だが、考えつくものはどれもあのアホどもが出向いて解決しようとしなくてもいいものばかりが思い浮かんで来た。
「‥‥‥所詮、俺にはあいつらの考えは分からんか」
「?何か、仰いました?」
「いや、何にも気にしないでくれ」
「?そうですか。分かりましたわ」
誰にも聞かれないと思って呟いた言葉を隣に居るセシリアに聞かれたかと思ったが、どうやら上手く誤魔化せたようだ。
そして、隣に座るセシリアの容態を今一度見る。
「それより良かったのか?お前も出なくて。身体の方は大丈夫だろうが、色々とお前に取っても良いことがあるんじゃ無いのか?」
「そうですわね。確かに、私が出場したら私にとって沢山の経験を得られるのでしょうけど、ボーデヴィッヒさんと戦い己の弱さを実感しましたわ」
そう言うセシリアの顔には、何かを覚悟したような確固たる強い意志を見て取れた。
今まで傲慢とも取れるほど自分にかなりの自信を持っているセシリアにとって、ボーデヴィッヒと言う同い年で本当に強いと思える存在は意志を確立させるには十分だったんだろうな。

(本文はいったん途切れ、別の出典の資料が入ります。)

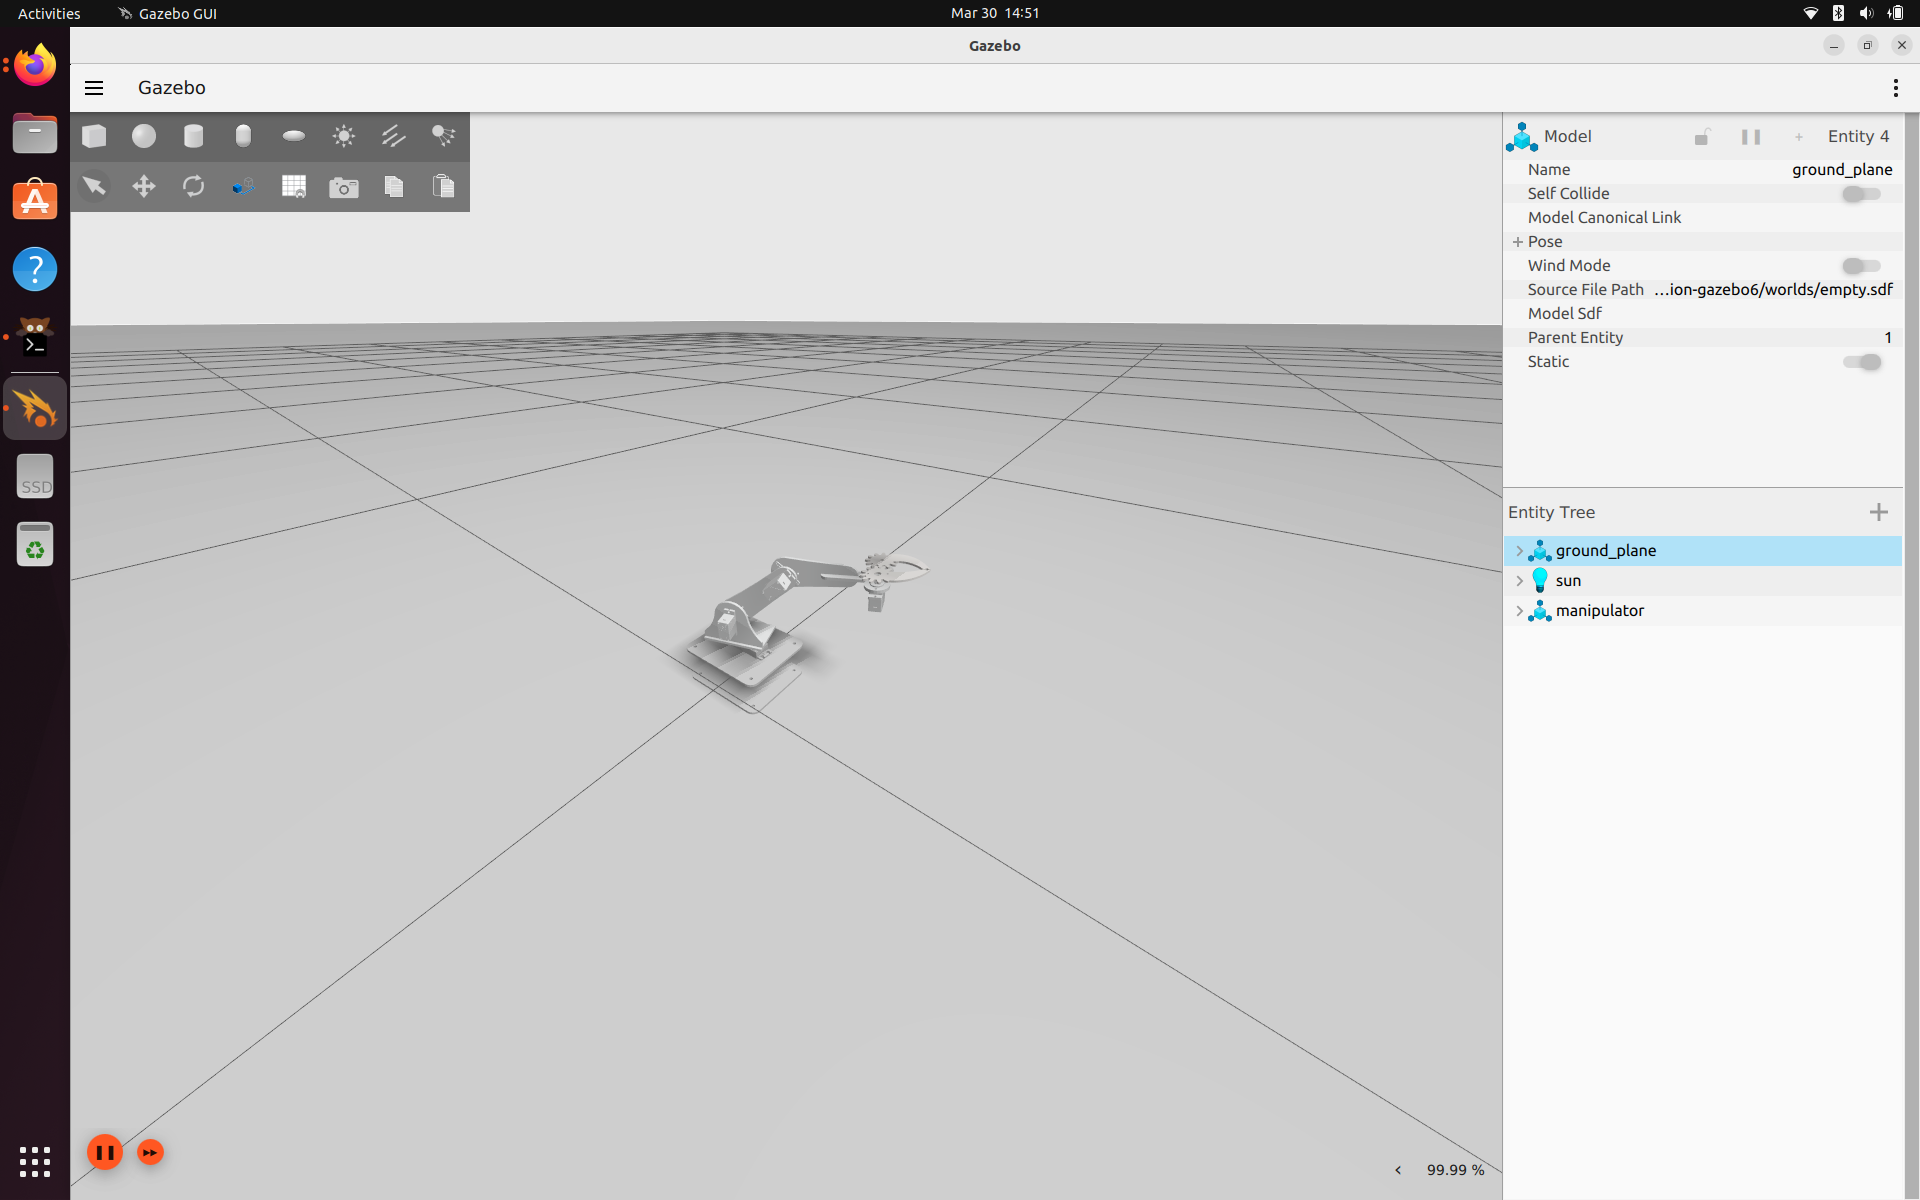Toggle the Static switch

[1861, 362]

「私の今の目標は、私の強さを見つける事ですわ。出来るでしょうか?」
「出来るさ。なんせ‥‥いや、やめとくわ」
「何ですの?かなり気になりますわよ?」
「はは、気にすんな」
俺の言葉に訝しそうに顔を向けるが、少しして諦めたようにアリーナのフィールドへと視線を戻す。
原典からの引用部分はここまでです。